L’Assemblée nationale a entamé, mardi 2 juin 2026, l’évaluation de l’état de siège en vigueur dans les provinces de l’Ituri et du Nord-Kivu. Réunis en séance plénière à huis clos, les députés ont auditionné quatre membres du gouvernement impliqués dans la gestion sécuritaire, judiciaire et humanitaire de cette mesure exceptionnelle. À l’issue des échanges, les élus ont accordé un délai de 48 heures à l’exécutif pour fournir des réponses jugées plus satisfaisantes à leurs préoccupations.
Un huis clos pour une évaluation détaillée
La séance était dirigée par le président de la chambre basse, Aimé Boji Sangara, entouré des membres du Bureau. Côté gouvernement, le Vice-Premier ministre de l’Intérieur Jacquemain Shabani, le Vice-Premier ministre de la Défense Guy Kabombo Muadiamvita, le ministre d’État à la Justice Guillaume Ngefa Atondoko Andali et la ministre d’État aux Affaires sociales Ève Bazaïba ont pris part aux travaux, accompagnés du ministre chargé des Relations avec le Parlement, Guy Loando Mboyo.
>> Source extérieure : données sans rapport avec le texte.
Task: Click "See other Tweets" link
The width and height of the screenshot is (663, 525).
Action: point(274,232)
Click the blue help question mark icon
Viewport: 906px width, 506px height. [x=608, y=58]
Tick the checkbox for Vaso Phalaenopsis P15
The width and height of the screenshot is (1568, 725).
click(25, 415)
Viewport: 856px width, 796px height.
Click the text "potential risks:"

Les discussions ont porté sur une analyse détaillée de la situation sécuritaire dans les deux provinces. Les élus ont examiné les mesures opérationnelles et institutionnelles mises en œuvre pour rétablir l’autorité de l’État, renforcer la sécurité et protéger les populations civiles. Cette démarche s’inscrit dans le cadre de la mission constitutionnelle de contrôle parlementaire, conformément aux principes de redevabilité et de bonne gouvernance.
Des rapports jugés insuffisants par les députés
Plusieurs élus ont estimé que les documents présentés par le gouvernement ne reflétaient pas la gravité de la situation sur le terrain. Les députés ont ainsi demandé à l’exécutif de revoir ses rapports et d’apporter des réponses plus concrètes. Ils réclament notamment davantage de précisions sur les opérations militaires en cours, les mécanismes de protection des civils et les mesures envisagées pour mettre fin aux violences, en particulier dans le territoire de Beni.
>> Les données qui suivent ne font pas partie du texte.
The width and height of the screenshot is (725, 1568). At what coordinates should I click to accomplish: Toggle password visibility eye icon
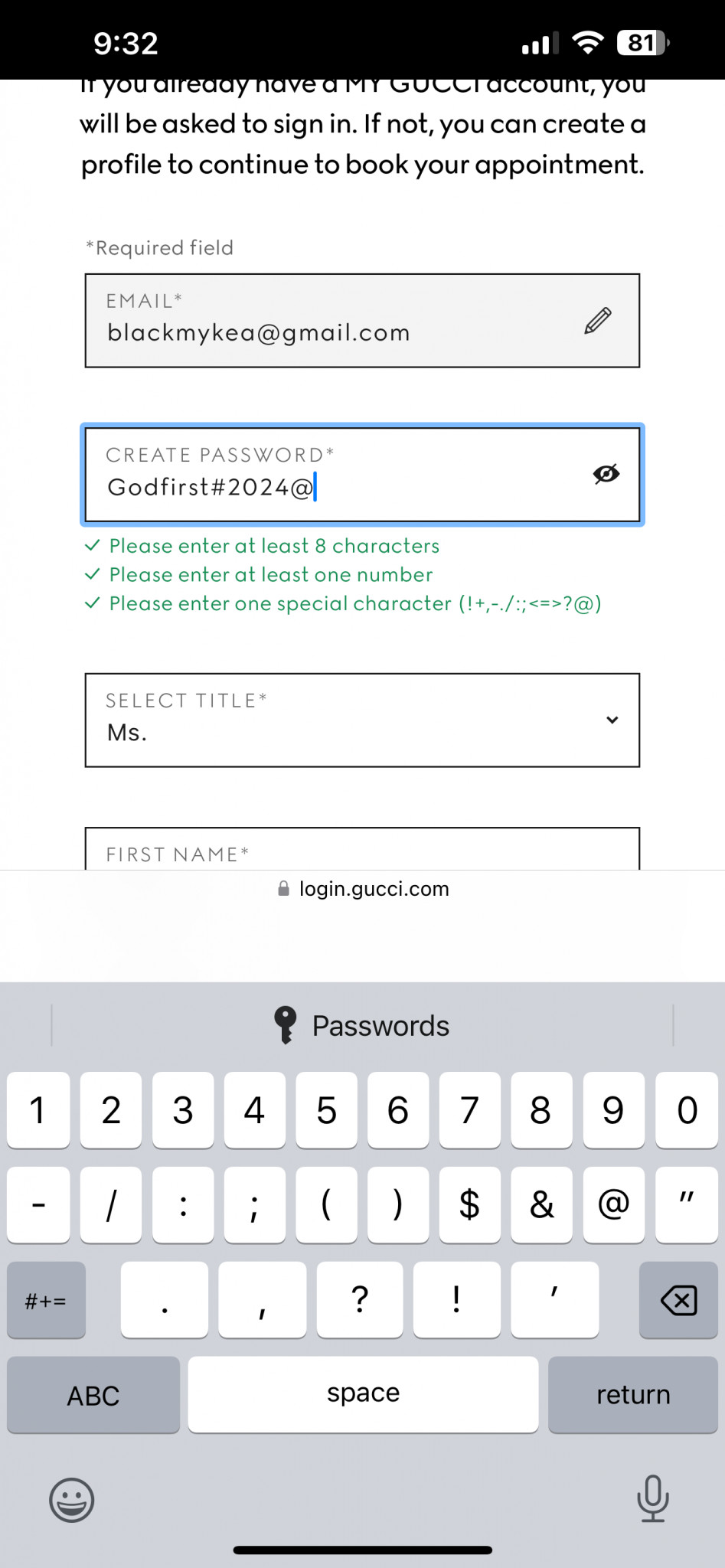tap(606, 475)
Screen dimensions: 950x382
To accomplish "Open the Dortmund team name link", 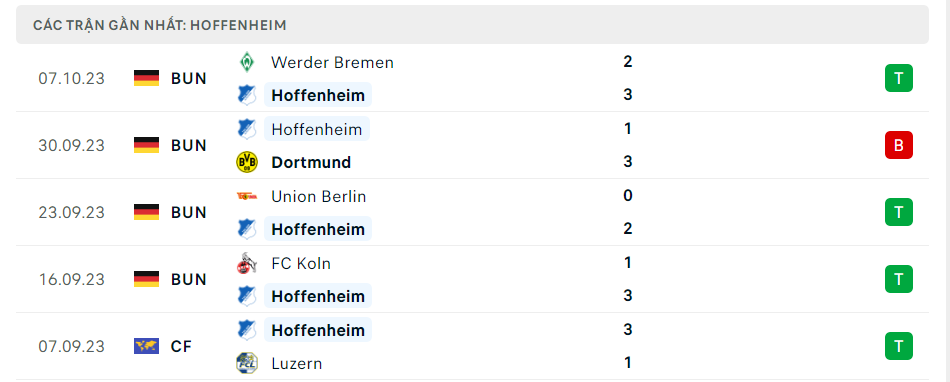I will (311, 162).
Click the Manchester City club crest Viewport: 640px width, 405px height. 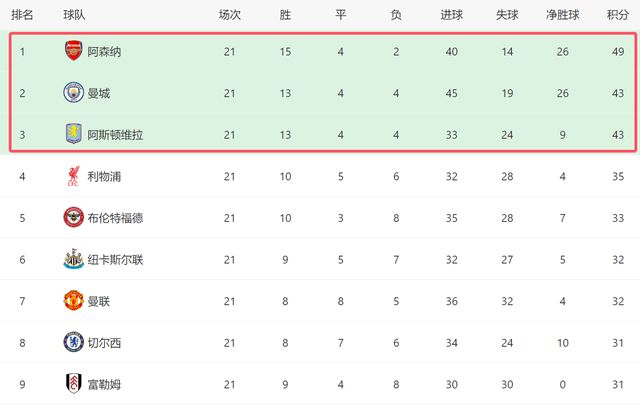(x=73, y=93)
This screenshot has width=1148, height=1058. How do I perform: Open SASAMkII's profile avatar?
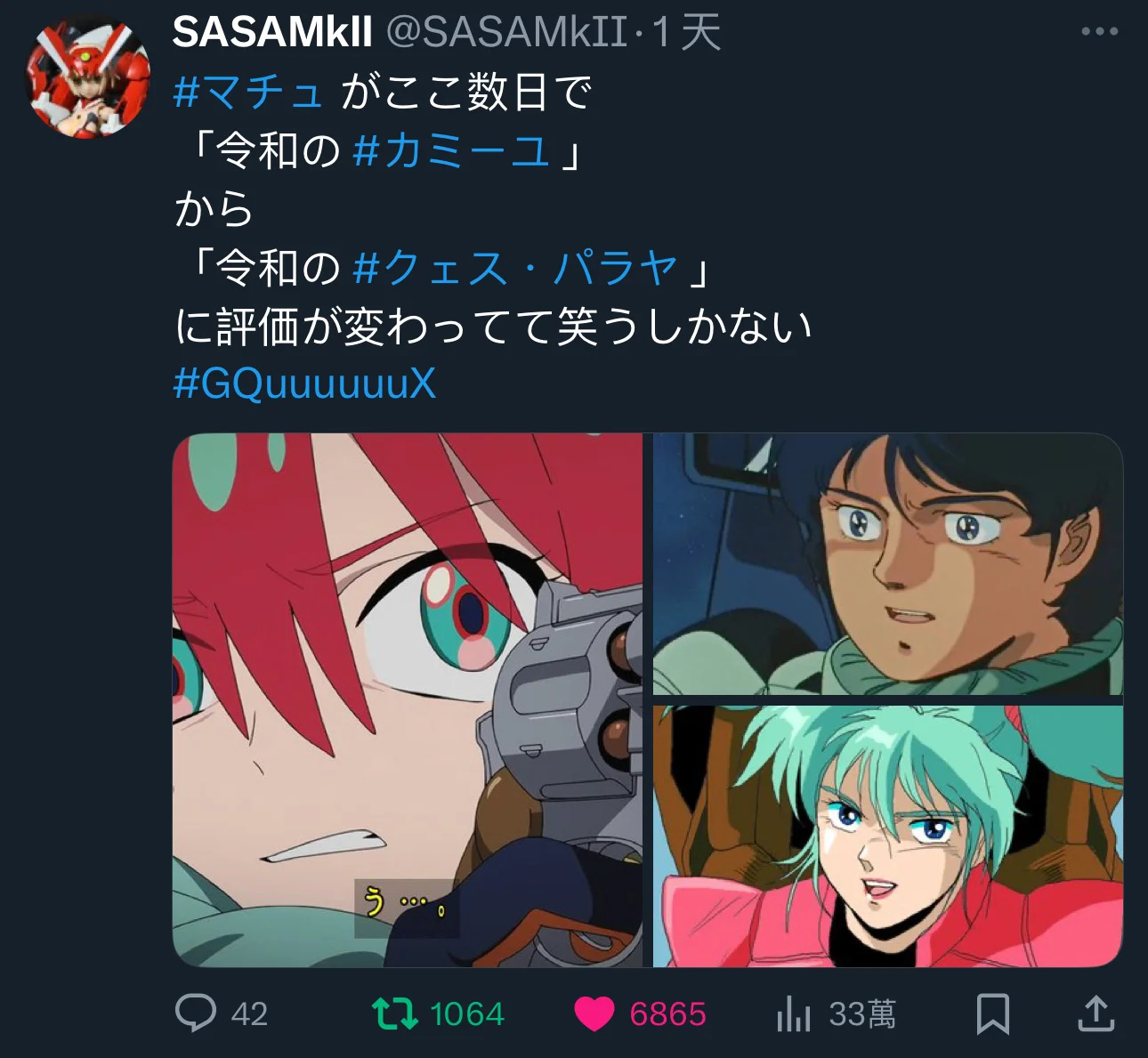pyautogui.click(x=87, y=77)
Le député Arsène Mwaka, élu de Beni, a présenté ses condoléances aux familles des victimes des récentes attaques attribuées aux groupes armés. Il a réaffirmé le soutien de la représentation nationale aux victimes et aux déplacés, tout en appelant le gouvernement à renforcer son action sur le terrain.
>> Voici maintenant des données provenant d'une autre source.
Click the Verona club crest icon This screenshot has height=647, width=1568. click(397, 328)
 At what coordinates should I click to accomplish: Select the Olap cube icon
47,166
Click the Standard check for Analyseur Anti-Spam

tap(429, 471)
Un délai de 48 heures pour des réponses attendues
Après le huis clos, l’Assemblée nationale a accordé aux membres du gouvernement un délai de 48 heures pour préparer des réponses aux préoccupations soulevées. Cette évaluation intervient dans un contexte d’insécurité persistante dans l’Est du pays, marqué par des attaques répétées ayant entraîné des déplacements massifs de populations et la fermeture de plusieurs écoles.
Les prochaines heures seront déterminantes pour mesurer la capacité de l’exécutif à fournir des éléments de nature à rassurer la représentation nationale sur l’efficacité de l’état de siège, mesure en vigueur depuis mai 2021 dans ces deux provinces.